Prefer SSE2 or later when:
- writing new x86-64 code;
- converting packed integers to packed floats entirely within XMM registers;
- avoiding MMX state cleanup;
- processing four or more 32-bit values at a time;
- building portable modern SIMD code.
Use truncating conversions when:
- you want C-style float-to-int behavior;
- you want to discard the fractional part;
- the current MXCSR rounding mode should not affect the result.

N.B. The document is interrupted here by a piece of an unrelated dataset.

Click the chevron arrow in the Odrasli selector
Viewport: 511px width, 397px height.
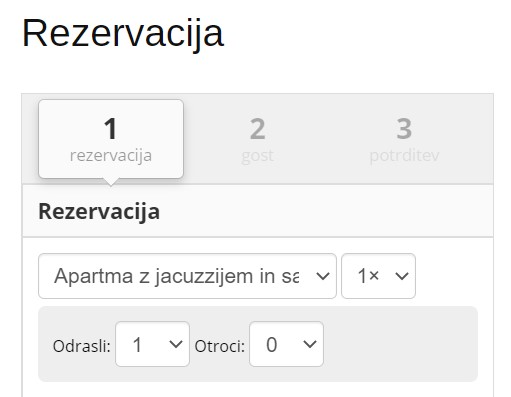(x=176, y=344)
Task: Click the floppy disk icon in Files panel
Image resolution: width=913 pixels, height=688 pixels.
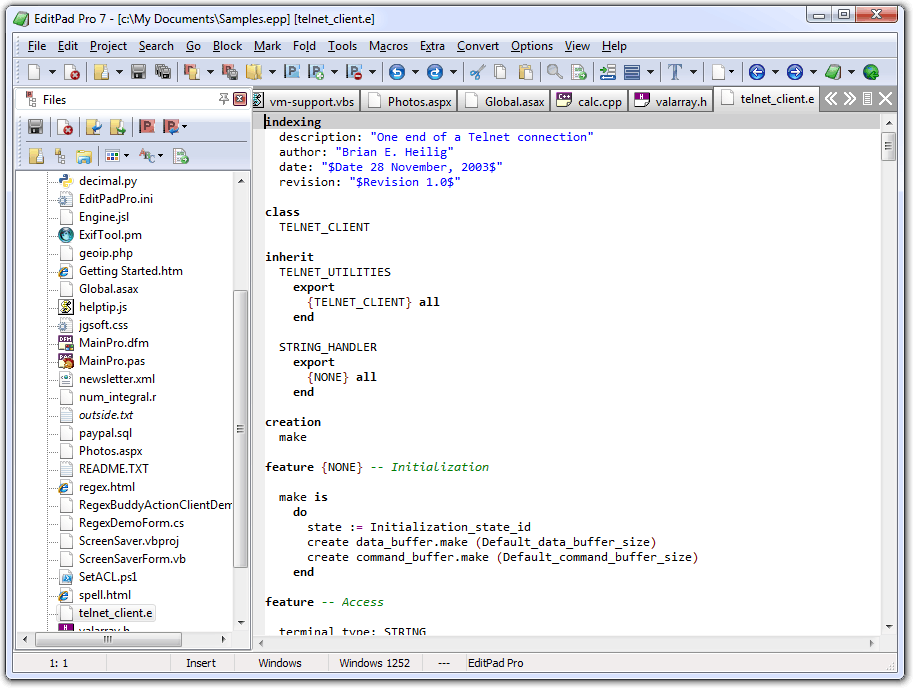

Use rounded conversions when:
- you explicitly want MXCSR-controlled rounding;
- the program deliberately manages the SSE rounding mode;
- numerical behavior requires round-to-nearest, floor, ceiling, or another MXCSR rounding mode.
Summary
SSE conversion instructions are the bridge between integer and floating-point SIMD code in the original SSE instruction set.
The key instructions are:
CVTPI2PS two packed 32-bit integers to two floats
CVTSI2SS one scalar integer to one scalar float
CVTPS2PI two floats to two packed 32-bit integers, rounded
CVTTPS2PI two floats to two packed 32-bit integers, truncated
CVTSS2SI one scalar float to one scalar integer, rounded
CVTTSS2SI one scalar float to one scalar integer, truncated
The three most important rules are:
- Use
CVTT...instructions when you need truncation toward zero. - Remember that some original SSE conversions use MMX registers and therefore require
_mm_empty(). - Prefer SSE2 or later for new code when you can keep integer and floating-point SIMD values entirely in XMM registers.
The original SSE conversion instructions are not the best target for most new code, but they are still important for understanding legacy SIMD routines and the transition from MMX to the modern SSE programming model.